Please repeat, from the entries that follow, the lines from the one containing "Magazine (641, 89)" through the one containing "For Authors (38, 2368)" exactly, adding nothing.

[Data extracted from a collection]
#####
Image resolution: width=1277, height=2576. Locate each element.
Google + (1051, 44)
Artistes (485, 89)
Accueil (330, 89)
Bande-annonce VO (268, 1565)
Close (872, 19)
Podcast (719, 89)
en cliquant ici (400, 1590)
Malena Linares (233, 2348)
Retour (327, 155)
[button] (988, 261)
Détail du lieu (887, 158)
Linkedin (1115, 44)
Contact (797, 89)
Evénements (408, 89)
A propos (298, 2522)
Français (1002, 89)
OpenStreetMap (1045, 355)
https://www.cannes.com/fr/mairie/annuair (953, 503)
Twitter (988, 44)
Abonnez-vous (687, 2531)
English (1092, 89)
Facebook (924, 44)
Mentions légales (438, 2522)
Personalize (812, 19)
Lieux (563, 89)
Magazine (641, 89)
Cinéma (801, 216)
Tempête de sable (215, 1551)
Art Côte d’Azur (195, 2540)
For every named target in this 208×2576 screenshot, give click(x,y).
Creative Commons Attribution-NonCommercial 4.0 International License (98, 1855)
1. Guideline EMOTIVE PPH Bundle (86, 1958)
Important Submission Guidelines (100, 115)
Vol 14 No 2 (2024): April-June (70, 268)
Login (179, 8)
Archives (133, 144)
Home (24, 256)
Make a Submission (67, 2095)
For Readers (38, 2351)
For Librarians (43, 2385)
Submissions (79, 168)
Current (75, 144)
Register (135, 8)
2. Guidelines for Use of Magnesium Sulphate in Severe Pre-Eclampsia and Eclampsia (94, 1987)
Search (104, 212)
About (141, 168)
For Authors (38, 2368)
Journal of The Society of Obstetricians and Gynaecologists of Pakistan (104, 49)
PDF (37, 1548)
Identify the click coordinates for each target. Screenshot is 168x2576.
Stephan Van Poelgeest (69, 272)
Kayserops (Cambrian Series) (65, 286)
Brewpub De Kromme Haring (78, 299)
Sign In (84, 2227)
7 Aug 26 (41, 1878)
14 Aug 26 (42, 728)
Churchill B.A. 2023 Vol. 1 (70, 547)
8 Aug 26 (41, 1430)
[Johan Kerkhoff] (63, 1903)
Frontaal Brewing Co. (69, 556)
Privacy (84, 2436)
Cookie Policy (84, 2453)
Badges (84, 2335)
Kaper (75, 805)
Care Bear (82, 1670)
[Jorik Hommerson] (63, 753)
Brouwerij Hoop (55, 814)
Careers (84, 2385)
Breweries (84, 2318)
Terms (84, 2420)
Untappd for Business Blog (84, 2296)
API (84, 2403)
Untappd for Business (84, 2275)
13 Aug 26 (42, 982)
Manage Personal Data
#####
SOLUTION TO THE PROBLEM>
Magazine (641, 89)
Cinéma (801, 216)
Tempête de sable (215, 1551)
Art Côte d’Azur (195, 2540)
For every named target in this 208×2576 screenshot, give click(x,y).
Creative Commons Attribution-NonCommercial 4.0 International License (98, 1855)
1. Guideline EMOTIVE PPH Bundle (86, 1958)
Important Submission Guidelines (100, 115)
Vol 14 No 2 (2024): April-June (70, 268)
Login (179, 8)
Archives (133, 144)
Home (24, 256)
Make a Submission (67, 2095)
For Readers (38, 2351)
For Librarians (43, 2385)
Submissions (79, 168)
Current (75, 144)
Register (135, 8)
2. Guidelines for Use of Magnesium Sulphate in Severe Pre-Eclampsia and Eclampsia (94, 1987)
Search (104, 212)
About (141, 168)
For Authors (38, 2368)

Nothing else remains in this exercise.